Monday, May 10, 2010

One Laptop per Child at GADI 2010

As I had previously mentioned back in March I gave a talk about OLPC in the “ICT and Society” (“Gesellschaftliche Aspekte der Informationstechnologie”) lecture series at Graz University of Technology. A recording of the 45min presentation (which I gave in German) is now available here and if you’re interested in a copy of the slides then please e-mail me.

Excellent Wired.com article on Facebook

I just stumbled across the Facebook’s Gone Rogue; It’s Time for an Open Alternative article over on Wired.com and think it’s a truly excellent summary of many of the reasons why I strongly believe that:

“Forget about spam, identity theft, black hats and December 21 2012. Facebook is what everyone today should really be afraid of.“

The reason why I find it so scary isn’t just the site’s ever increasing number of users (more than 400 million at the time of writing – that is more than 5% of the world’s population!). Rather it’s the fact that Facebook will set more than one precedent when it comes to how people use the Internet and think about privacy (online as well as offline) in this 21st century.

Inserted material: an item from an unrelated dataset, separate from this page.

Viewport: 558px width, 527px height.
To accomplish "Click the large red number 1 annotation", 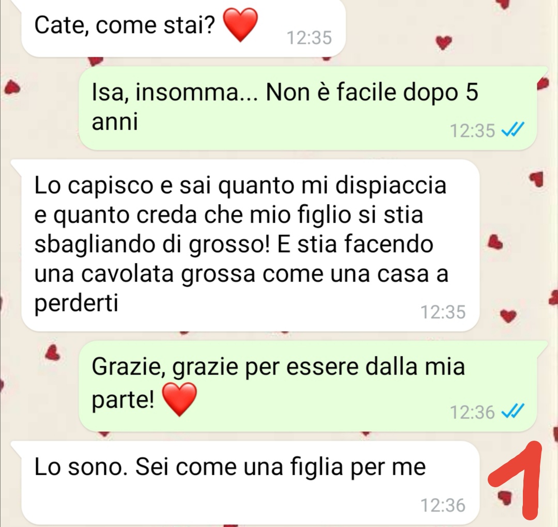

Hence to me Ryan Singel’s introductory sentence already make more sense than most of the stuff that all these social media experts normally babble about in the media and at conferences:

“Facebook has gone rogue, drunk on founder Mark Zuckerberg’s dreams of world domination. It’s time the rest of the web ecosystem recognizes this and works to replace it with something open and distributed.“

So next time before you post something on Facebook think about whether you really want a company with these kinds of Terms to own your data:

“For content that is covered by intellectual property rights, like photos and videos ("IP content"), you specifically give us the following permission, subject to your privacy  and application settings: you grant us a non-exclusive, transferable, sub-licensable, royalty-free, worldwide license to use any IP content that you post on or in connection with Facebook ("IP License"). This IP License ends when you delete your IP content or your account unless your content has been shared with others, and they have not deleted it.”

Update (2010-05-10): Just stumbled across an excellent info-graphics called The Evolution of Privacy on Facebook by Matt McKeon and I’d really recommend you to take a look at it! (found via @mjollnir)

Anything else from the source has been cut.